[RPG] Custom Devlin’s ring combined with the quiver of Anariel

dnd-3.5emagic-items

I'm having a small disagreement with a good friend and, like a good patient, I'd like a second opinion.

The Complete Book of Eldritch Might, (3.5 revised) has a fantastic ring that creates infinite arrows, at a reasonable price. (Taking the place of a ring finger…)

Devlin's Ring

If you wear this ring and pull back on an empty bow of any kind, an arrow appears, nocked and ready to fire. Should you fire the arrow, it inflicts damage and acts in all ways as a normal arrow. If you don't fire the arrow, it fades after 1 round. You can use this ring to produce more than one arrow in a round if you have multiple attacks.

Faint conjuration; caster level 1st, Forge Ring, Devlin's barb; Price 2,000 gp. (4000 gp market price)

This disagreement also involves the quiver of Anariel from Dragon magazine:

Quiver of Anariel

This quiver automatically refilled itself with regular or magical arrows, ensuring that it was always full. An arrow quickly disappeared if it was not used, however (1 round)

A quiver of Anariel could be fashioned that produced basic arrows, masterwork arrows, or a range of magical arrows, at increasing costs:

Regular arrows: 28,000 gp

Masterwork arrows: 29,000 gp

+1 arrows: 32,000 gp

+2 arrows: 44,000 gp

+3 arrows: 64,000 gp

+4 arrows: 92,000 gp

+5 arrows: 128,000 gp


Page 233 of Magic Item Compendium says "you can add new magical abilities to a magic item with virtually no restrictions."

With that in mind,

  1. Is it possible to enchant Devlin's ring so that it produces magic arrows? (much like the quiver)
  2. If so, what limitations would there be, if any?
  3. How would pricing work?
  4. If it's not possible, why?

If possible, please state references with your answer.

Best Answer

Creating custom items is always a matter of negotiation and judgment; there are no hard and fast rules. The books provide some guidelines, but are always quick to point out that they cannot be relied upon, and that the DM is always going to have to judge suggested custom items on a case-by-case basis.

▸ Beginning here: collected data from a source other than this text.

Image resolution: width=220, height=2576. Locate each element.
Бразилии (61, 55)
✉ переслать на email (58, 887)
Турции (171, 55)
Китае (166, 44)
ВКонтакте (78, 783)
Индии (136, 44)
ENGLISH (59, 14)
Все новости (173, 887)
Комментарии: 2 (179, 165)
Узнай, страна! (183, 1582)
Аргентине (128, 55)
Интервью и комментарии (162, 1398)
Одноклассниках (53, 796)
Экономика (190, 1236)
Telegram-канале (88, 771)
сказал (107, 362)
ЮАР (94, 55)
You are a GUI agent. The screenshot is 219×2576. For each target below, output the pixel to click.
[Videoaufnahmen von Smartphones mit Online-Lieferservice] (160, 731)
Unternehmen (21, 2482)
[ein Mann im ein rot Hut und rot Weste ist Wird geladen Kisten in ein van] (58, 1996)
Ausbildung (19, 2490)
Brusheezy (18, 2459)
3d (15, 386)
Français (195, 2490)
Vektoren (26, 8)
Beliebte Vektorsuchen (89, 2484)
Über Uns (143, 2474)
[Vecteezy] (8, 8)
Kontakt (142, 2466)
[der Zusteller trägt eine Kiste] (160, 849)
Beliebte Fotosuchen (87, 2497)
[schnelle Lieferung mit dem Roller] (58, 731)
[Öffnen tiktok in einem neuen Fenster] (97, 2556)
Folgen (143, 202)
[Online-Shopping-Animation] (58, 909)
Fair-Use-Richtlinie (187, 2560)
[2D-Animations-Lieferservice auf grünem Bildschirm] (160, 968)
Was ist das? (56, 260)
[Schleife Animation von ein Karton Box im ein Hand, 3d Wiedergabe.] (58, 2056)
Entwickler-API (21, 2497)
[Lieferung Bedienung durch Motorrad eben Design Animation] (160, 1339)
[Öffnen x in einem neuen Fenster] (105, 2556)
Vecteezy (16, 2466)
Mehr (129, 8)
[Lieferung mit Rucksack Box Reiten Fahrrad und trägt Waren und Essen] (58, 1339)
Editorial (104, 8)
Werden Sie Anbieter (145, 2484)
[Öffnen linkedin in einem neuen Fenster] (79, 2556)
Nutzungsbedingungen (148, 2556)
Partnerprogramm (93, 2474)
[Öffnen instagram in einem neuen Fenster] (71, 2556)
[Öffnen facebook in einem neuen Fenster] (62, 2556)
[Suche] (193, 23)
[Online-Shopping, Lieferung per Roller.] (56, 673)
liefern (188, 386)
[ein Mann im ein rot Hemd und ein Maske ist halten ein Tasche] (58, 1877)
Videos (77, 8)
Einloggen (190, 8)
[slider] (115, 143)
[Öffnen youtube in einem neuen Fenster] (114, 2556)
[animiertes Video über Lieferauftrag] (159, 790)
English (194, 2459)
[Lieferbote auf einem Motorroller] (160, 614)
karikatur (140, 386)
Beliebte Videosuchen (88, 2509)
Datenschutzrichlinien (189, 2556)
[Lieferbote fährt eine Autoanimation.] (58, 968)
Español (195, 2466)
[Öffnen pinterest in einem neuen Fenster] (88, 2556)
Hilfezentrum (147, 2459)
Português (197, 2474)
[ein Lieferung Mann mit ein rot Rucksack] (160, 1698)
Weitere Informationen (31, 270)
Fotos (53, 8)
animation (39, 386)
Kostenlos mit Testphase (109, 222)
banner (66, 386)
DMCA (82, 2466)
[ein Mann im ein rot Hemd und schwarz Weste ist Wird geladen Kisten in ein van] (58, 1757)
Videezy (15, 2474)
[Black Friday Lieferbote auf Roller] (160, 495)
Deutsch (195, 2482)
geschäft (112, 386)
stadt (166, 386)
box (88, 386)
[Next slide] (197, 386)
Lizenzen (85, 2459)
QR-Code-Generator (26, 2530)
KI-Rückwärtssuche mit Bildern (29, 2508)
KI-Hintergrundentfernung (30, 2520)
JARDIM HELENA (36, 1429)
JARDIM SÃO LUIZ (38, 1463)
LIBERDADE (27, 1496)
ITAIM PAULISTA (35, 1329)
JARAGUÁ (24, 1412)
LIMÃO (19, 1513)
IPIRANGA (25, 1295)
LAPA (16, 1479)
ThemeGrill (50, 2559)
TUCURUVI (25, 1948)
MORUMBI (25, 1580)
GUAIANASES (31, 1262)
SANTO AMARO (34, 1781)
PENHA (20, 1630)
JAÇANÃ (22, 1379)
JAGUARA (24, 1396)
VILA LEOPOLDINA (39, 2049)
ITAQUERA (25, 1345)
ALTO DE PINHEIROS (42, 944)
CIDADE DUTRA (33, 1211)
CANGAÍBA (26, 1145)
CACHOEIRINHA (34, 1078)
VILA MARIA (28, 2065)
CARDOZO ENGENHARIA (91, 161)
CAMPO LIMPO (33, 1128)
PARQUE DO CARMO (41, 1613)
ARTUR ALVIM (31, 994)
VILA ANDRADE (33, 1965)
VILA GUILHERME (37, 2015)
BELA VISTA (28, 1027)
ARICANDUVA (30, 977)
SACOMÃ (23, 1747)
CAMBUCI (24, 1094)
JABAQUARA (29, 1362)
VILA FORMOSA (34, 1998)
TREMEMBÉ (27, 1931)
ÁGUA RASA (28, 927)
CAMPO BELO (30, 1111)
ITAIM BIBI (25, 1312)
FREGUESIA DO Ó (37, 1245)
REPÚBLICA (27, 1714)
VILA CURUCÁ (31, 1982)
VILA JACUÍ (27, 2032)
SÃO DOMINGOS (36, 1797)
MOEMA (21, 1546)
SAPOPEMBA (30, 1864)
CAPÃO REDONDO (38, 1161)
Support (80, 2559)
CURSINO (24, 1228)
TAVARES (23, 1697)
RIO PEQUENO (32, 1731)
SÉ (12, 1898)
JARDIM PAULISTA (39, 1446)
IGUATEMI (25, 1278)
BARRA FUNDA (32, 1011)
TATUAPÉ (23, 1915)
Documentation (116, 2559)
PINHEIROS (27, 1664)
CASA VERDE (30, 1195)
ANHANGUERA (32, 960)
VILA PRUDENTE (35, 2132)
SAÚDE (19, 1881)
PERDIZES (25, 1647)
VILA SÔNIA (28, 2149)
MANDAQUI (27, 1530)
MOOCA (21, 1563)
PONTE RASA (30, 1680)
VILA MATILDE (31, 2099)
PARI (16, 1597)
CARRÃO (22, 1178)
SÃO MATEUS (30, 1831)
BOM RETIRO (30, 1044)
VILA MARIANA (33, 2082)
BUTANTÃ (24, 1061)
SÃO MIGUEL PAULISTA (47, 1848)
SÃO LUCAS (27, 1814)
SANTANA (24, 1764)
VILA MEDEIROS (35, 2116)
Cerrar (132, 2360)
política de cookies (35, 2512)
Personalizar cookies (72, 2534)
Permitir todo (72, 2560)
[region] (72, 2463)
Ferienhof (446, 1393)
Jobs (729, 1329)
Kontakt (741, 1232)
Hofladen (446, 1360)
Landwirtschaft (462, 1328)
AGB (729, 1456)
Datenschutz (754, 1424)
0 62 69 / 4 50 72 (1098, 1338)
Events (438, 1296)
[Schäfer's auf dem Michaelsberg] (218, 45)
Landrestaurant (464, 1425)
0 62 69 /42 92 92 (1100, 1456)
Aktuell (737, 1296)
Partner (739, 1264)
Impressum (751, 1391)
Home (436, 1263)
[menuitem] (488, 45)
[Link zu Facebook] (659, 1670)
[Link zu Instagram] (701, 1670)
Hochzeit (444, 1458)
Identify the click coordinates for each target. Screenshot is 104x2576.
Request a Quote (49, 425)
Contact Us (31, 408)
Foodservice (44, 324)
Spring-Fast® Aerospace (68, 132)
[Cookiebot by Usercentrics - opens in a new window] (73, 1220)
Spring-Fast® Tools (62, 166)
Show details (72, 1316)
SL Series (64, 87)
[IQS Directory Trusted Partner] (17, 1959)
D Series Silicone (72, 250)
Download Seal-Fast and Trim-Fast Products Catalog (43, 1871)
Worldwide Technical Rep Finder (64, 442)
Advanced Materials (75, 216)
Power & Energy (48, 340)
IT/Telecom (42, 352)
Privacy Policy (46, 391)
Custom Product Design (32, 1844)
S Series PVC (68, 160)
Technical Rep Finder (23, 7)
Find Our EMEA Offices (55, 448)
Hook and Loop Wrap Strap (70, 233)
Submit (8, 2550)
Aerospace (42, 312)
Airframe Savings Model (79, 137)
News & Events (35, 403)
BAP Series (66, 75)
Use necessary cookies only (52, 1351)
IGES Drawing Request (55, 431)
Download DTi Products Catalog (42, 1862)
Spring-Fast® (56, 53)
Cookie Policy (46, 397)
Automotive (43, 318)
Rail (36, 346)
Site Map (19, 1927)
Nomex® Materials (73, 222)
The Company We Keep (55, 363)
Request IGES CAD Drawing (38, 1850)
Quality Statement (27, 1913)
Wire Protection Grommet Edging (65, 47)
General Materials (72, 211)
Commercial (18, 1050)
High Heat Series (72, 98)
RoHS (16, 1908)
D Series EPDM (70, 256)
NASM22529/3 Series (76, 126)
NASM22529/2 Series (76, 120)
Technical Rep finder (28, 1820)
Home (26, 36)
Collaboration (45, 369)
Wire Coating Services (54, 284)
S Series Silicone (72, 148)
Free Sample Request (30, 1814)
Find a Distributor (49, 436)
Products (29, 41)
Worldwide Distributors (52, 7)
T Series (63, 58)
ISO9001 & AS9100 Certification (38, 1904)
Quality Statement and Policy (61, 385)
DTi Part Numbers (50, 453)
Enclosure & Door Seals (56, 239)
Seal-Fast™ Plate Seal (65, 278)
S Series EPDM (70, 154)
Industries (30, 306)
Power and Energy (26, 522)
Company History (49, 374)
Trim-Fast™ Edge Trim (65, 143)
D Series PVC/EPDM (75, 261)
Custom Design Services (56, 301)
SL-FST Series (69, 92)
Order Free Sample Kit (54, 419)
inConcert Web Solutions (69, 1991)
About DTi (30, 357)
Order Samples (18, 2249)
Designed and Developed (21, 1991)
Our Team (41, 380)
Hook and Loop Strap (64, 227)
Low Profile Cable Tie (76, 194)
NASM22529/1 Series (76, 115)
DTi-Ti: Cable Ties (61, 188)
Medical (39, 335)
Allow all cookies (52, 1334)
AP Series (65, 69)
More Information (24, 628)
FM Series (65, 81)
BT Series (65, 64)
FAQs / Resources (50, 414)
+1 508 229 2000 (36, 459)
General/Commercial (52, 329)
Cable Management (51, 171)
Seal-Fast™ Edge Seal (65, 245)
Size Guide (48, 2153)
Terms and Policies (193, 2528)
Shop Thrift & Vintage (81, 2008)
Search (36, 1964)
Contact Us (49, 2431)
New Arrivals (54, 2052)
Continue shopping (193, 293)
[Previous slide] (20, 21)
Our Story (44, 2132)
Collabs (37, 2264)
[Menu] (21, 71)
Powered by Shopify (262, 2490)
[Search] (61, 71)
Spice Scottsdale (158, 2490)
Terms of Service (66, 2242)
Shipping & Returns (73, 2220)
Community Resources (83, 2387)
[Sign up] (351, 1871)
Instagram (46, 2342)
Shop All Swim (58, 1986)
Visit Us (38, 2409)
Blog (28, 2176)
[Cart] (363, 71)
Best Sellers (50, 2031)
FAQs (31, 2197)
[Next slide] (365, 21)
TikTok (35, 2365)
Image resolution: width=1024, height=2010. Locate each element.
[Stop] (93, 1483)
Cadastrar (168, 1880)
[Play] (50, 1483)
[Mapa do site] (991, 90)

The first guideline is to compare your desired item against the closest available comparable items, and adjust from there. Thus, to allow a ring, such as Devlin’s, to do what the quiver of Anariel does, you would start with the quiver of Anariel as your basis for the cost of doing so.

Furthermore, the passage on page 233 of Magic Item Compendium is really talking about adding new magical abilities onto an item that could otherwise have that ability. But ultimately, you can add anything anywhere as long as the DM allows it. The aforementioned guidelines suggest a 50% surcharge to add something to an unusual slot. So to put the quiver of Anariel effect on a ring should, by these guidelines, cost 50% more. On the other hand, the guidelines also suggest that something that does not use one of the usual magic item slots should cost double, so a magic quiver (which doesn’t prevent the use of other items) presumably costs double. So the guidelines would say that the ring should cost approximately 75% of what the corresponding quiver costs.

However, the problem here is that the quiver of Anariel is ludicrously overpriced, particularly at the regular arrows level. My games routinely ignore tracking mundane arrows in general, so they are literally charging 28,000 gp for a magic quiver that does what any quiver in my games does, by default.

On the other hand, magic arrows are a much bigger deal than mundane ones. Magic arrows partially stack with the magic properties on the bow shooting them, which is a big deal. While I’d say even Devlin’s ring is on the expensive side for mundane arrows, for magic arrows the cost definitely should be much higher.

So instead, I’m going to make a different suggestion: consider magic ammunition as if it were a 50-charge item, like wand. After all, enhancing 50 arrows costs the same as a sword. So if a 50-charge spell-effect item costs spell level × caster level × 750 gp, and a use-activated at-will item costs spell level × caster level × 2,000 gp, you’re looking at the use-activated version costing 2⅔× what the 50-charge version does. So if you apply a 2⅔× multiplier to the cost of 50 magic arrows (which is the same as the cost of a single magic sword), you have at least one reasonable idea for what this effect should cost.

The results are 5334 gp for +1, 21,334 gp for +2, 48,000 gp for +3, 85,334 gp for +4, and 133,334 gp for +5. Most likely you would ideally use equivalent levels of special weapon properties rather than straight enhancement bonuses, though.